What can I do to fight against the wishes of adults? I can get sick. Consciously or not, but this is a great way to sabotage things we don't want to do.

And we can also sabotage nice things! For example, I'm a grown-up now. I'm getting promoted. They will pay me a lot of money, lots of cool stuff... lots of responsibility, also. I probably can't handle it. Better make a few mistakes, pick a fight with someone. Or get sick again!
Acting by a template is safe, trying something new and opening a new door is scary.

I'm stuck. I don't see a way out. My head feels clouded, no thoughts, no ideas.
Does everybody see that I don't know what to do? Please, let it be unnoticed!

I'm afraid and ashamed. It's oh so scary to take a step towards your true desire. To stand up and put a stop to something that has been unbearable for a long time. To get angry! To say what I really think. To take an offer that's gonna change my life.

Sabotage can also be a way to punish ourselves. It sure had happened before, when we were kids. It's very simple for a kid to take the blame. And it starts a chain of dominos:
  • I'm waiting for something pleasant (excitement)
  • Oh, I'm not worth it (guilt)
  • I can't ask for it (fear)
  • I should be punished for it (sabotage)
  • But I really wanted it (regret)

When I sabotage myself, create a catastrophe, and then save the day, for a short moment I feel like a fucking Batman. Never mind that I ruined the Gotham city myself, but I did save it afterwards! I can do it again three times before the town people will get tired of my heroism. And I will probably burn out.

Sabotage in teamwork

There's also a common idea that I'm successful when I do it alone, and all my mishaps are caused by other people. Then the group I'm working with is not an ally, it's a threat, it cannot be trusted. There's me, and there's them. No unity, no synergy, I'm not joining them. It's a scary place to be in, too.

This idea gets in the way if you're trying to work in a team.

These are just a few ways we can sabotage teamwork:
  • Silence—when we all see that we're doing something wrong, but no one is saying anything
  • Arguing—drawing team's attention to oneself, asking lots of questions, fighting, nitpicking instead of helping and solving problems.
  • Procrastinating—focusing on the least important tasks that are more about decoration than actual use, functionality, or money.
  • Absence—dropping out of the work right before the project is about to be launched and everyone is working their asses off.

We can ignore it or just be silently mad at it (which is also sabotage, by the way).
Or we can take a risk and take an expedition into trust and radical honesty.

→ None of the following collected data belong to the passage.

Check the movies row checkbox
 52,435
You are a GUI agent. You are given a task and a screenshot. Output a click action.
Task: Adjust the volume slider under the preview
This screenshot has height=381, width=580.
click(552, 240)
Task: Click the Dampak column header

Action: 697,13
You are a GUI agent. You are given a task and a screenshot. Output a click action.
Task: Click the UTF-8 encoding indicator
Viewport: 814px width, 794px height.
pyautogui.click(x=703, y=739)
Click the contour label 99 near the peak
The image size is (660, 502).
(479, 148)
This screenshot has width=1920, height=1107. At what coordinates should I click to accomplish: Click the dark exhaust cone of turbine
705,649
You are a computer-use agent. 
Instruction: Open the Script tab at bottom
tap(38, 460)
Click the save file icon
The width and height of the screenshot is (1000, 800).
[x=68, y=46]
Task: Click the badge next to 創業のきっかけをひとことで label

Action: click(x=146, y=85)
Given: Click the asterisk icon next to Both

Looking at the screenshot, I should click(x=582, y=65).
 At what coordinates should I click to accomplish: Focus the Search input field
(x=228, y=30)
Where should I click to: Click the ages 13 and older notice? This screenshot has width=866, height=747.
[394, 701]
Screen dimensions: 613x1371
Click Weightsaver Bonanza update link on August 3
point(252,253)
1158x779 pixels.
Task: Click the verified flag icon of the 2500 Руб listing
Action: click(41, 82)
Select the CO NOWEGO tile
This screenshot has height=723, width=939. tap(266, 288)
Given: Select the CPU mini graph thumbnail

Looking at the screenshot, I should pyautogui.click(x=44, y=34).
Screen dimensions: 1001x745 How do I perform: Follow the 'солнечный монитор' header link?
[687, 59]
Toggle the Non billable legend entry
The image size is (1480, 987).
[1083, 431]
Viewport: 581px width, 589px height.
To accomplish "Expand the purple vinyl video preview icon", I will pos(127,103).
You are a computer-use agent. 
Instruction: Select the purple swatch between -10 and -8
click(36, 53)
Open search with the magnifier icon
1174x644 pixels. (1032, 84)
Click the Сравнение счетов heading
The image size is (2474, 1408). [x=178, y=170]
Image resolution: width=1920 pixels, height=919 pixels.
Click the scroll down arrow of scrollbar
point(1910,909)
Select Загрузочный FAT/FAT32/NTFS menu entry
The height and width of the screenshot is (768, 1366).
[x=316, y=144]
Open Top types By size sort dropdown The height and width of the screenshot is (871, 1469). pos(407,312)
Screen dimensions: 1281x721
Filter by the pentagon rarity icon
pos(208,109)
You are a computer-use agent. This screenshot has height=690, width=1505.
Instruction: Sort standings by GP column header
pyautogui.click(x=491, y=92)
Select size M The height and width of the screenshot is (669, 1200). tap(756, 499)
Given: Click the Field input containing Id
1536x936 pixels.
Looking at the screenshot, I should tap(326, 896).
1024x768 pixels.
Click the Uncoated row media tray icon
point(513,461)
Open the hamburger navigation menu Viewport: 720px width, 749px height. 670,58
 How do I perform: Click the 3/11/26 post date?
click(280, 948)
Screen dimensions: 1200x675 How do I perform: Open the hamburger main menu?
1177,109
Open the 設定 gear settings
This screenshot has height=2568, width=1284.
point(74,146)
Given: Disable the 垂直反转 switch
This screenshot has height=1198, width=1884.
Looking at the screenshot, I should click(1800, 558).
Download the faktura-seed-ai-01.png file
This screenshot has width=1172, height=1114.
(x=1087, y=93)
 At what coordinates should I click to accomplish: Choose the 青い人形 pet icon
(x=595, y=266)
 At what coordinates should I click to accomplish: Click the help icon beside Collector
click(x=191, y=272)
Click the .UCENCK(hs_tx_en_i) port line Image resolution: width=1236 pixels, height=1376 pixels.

How to deal with sabotage?
As adults, we can learn to notice self-sabotage and stop it.

Ask yourself: how do I stop myself from moving forward?
  • I always postpone things like...
  • I often forget tasks like...
  • I tend to be late for meetings like...
  • I never ask for help when I'm...

When you've found your patterns, go over these questions:

1
Which emotions make me do this?
2
Which thoughts and beliefs are making me feel these emotions? Can I trust them or they've outlived themselves?
3
What do you want to say to yourself now?
4
What would you like to say to your team?
Noticing your patterns is a huge success. After it, you have little left to do: go on and try new patterns. Make small steps towards new behavior, new ways to support yourself. And don't forget to appreciate how brave you are.

How to deal with sabotage in a group

For group work, facilitation sessions on sabotage can get great results. A facilitator can help a team to go through this experience of self-exploration by creating a safe space where all members can talk about their own and mutual ways of sabotaging the processes.
Usually, it gets easier and safer already after the first session: we are all alike, we put ourselves out there and our shame didn't kill us, we are brave. Now we can get out of this rut, even without external help. We've grown.

Discussing sabotage with your team is a beautiful process of mindful ecosystem analysis. It's like testing software: we find all the bugs, name them and describe them. And the system starts to work better, without destroying itself. And, most importantly, we can develop the code further and anticipate possible complications. We can help each other to live through fear, sabotage less and less.